Turn the entries into a numbered list, starting with the line that contains "Where should I click to: Click" and going on through the line that contains "pyautogui.click(x=86, y=283)", with blank lines omitted and the pictures left out of the answer.

▶ Records provided
--

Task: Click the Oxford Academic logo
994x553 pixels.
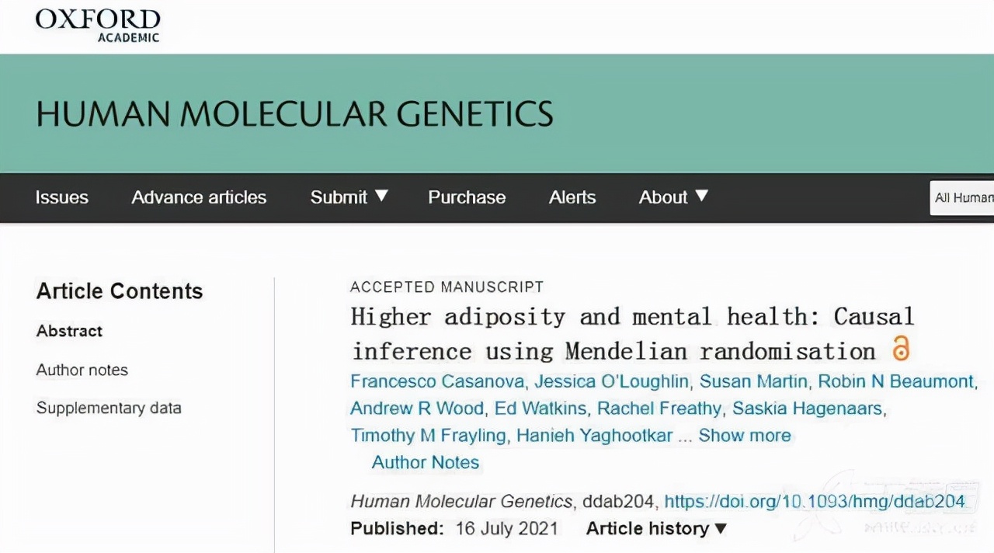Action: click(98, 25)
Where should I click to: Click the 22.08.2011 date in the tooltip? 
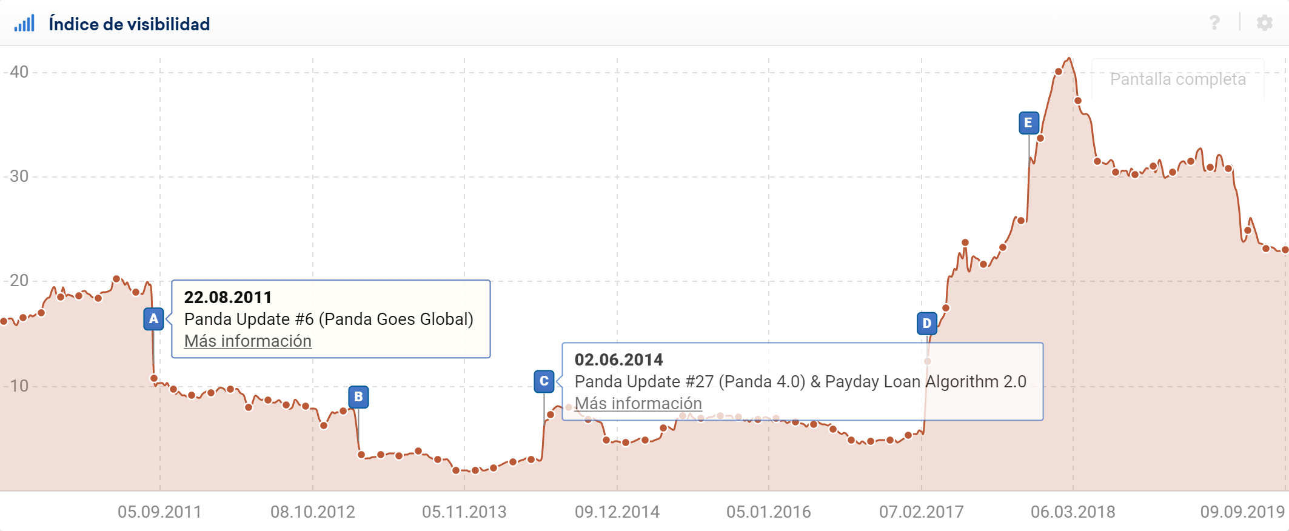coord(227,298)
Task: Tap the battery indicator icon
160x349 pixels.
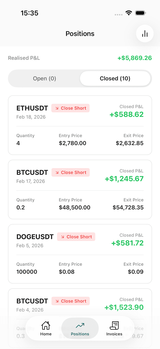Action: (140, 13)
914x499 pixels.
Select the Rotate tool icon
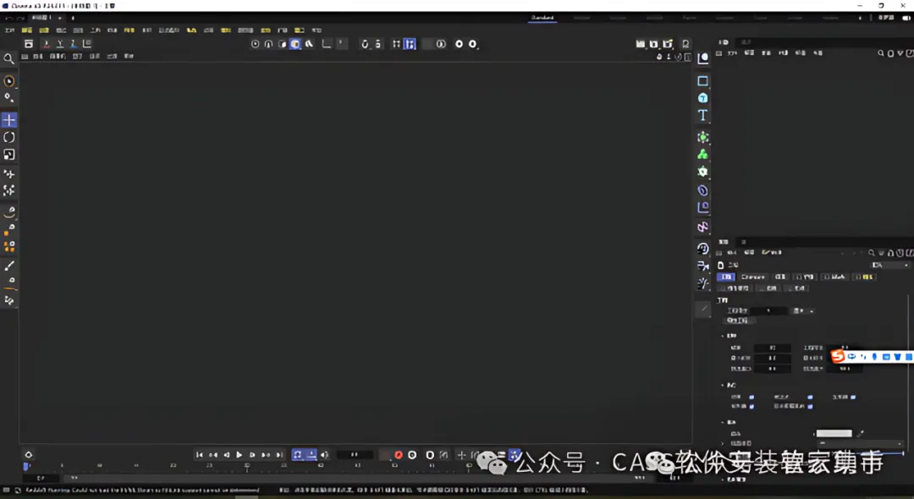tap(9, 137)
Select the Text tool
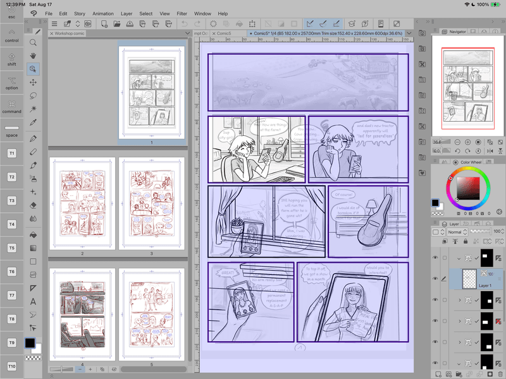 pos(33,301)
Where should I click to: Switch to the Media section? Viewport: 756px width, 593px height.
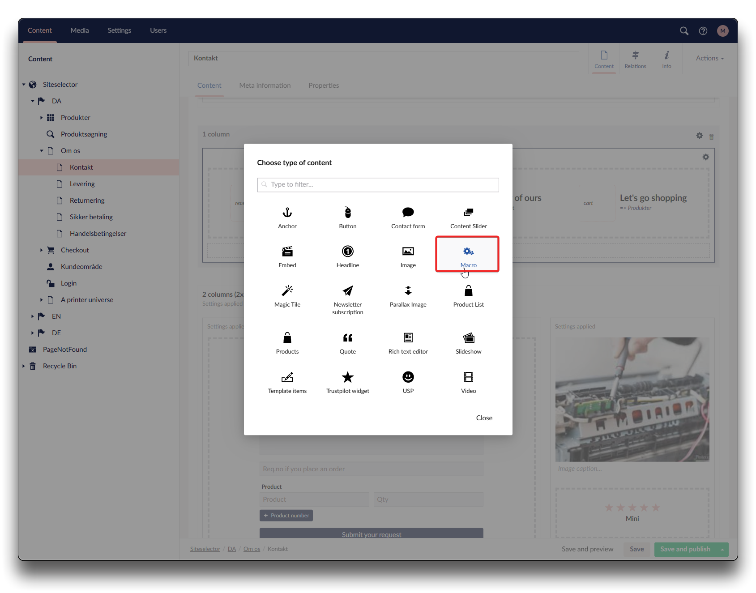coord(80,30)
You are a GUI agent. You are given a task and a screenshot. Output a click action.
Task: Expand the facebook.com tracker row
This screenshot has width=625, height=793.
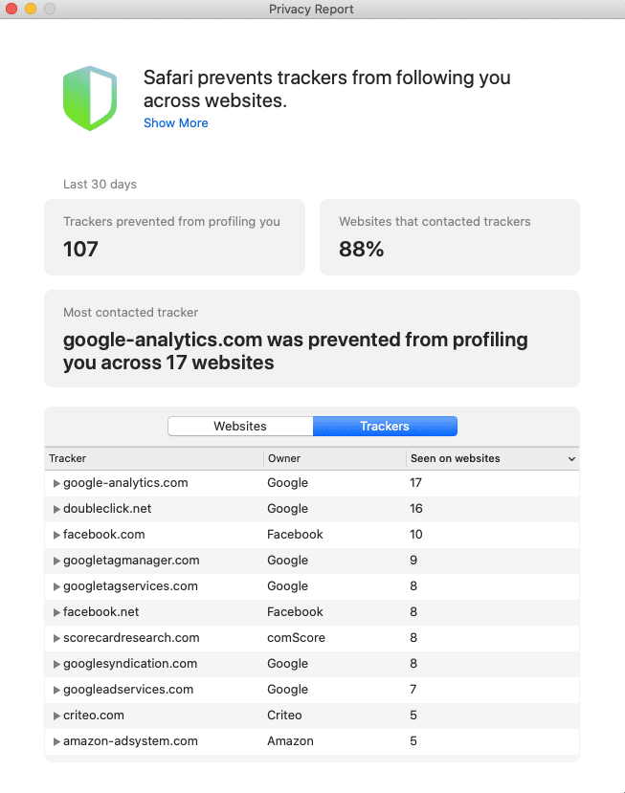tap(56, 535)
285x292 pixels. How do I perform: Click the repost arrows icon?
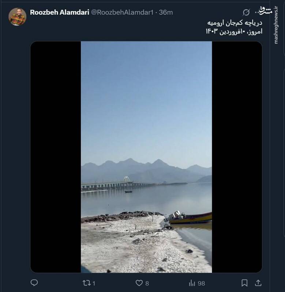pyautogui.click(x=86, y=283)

--

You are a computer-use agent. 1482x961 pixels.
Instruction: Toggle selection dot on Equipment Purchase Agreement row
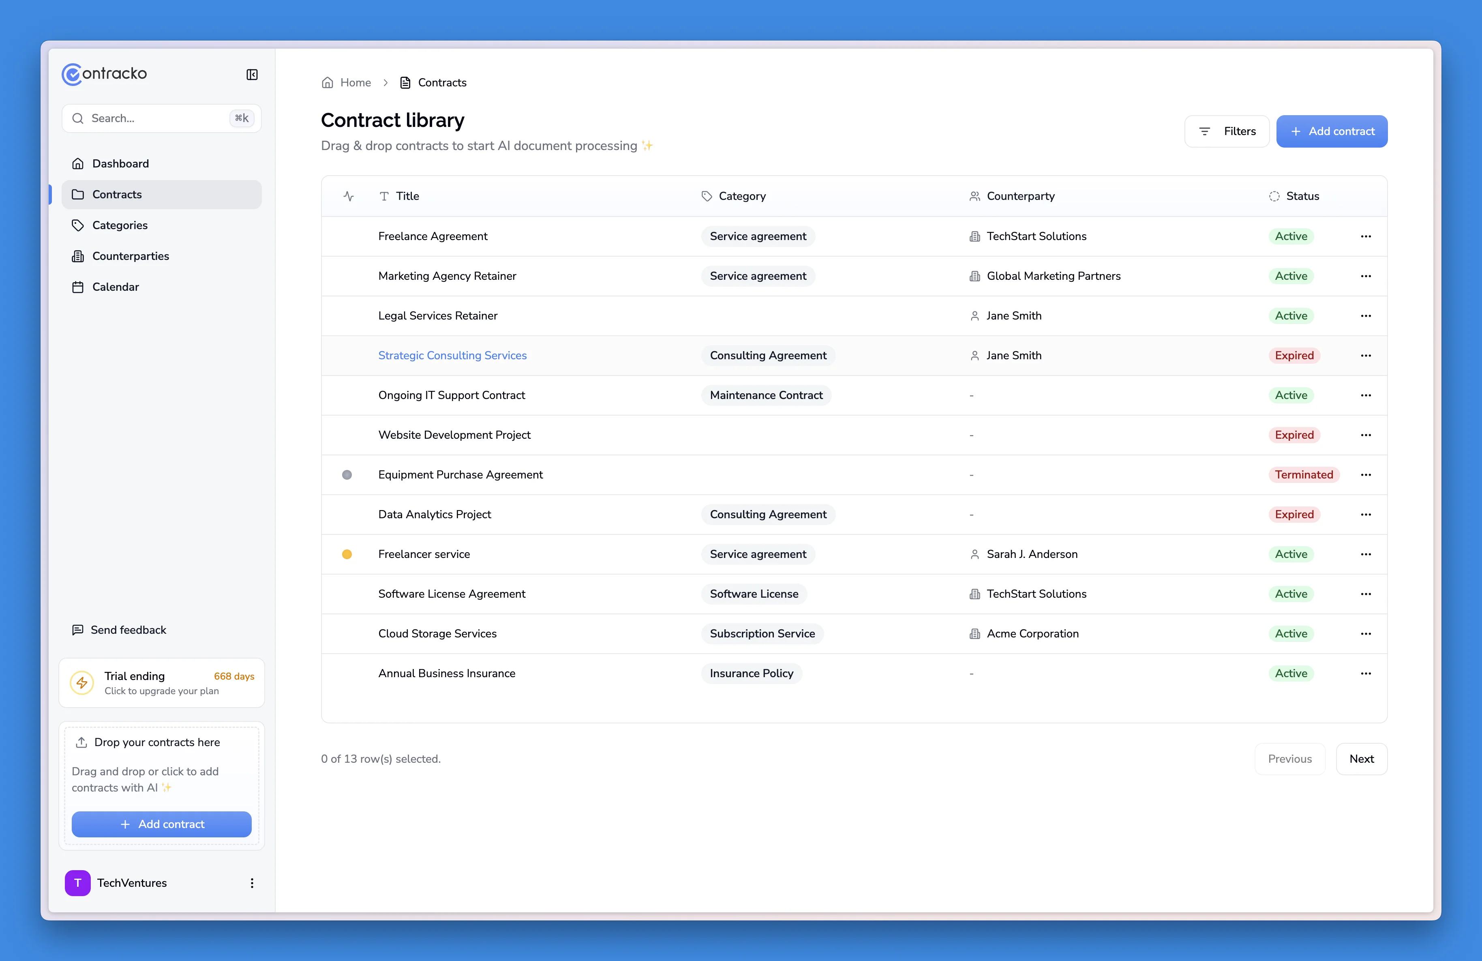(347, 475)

--

▶ Response
1. Where should I click to: Click the 22.08.2011 date in the tooltip? 
2. coord(227,298)
3. Task: Tap the battery indicator icon
4. 160x349 pixels.
5. Action: (140, 13)
6. 914x499 pixels.
7. Select the Rotate tool icon
8. tap(9, 137)
9. Select the Text tool
10.  pos(33,301)
11. Where should I click to: Switch to the Media section? Viewport: 756px width, 593px height.
12. coord(80,30)
13. You are a GUI agent. You are given a task and a screenshot. Output a click action.
14. Task: Expand the facebook.com tracker row
15. This screenshot has width=625, height=793.
16. tap(56, 535)
17. 285x292 pixels. How do I perform: Click the repost arrows icon?
18. pyautogui.click(x=86, y=283)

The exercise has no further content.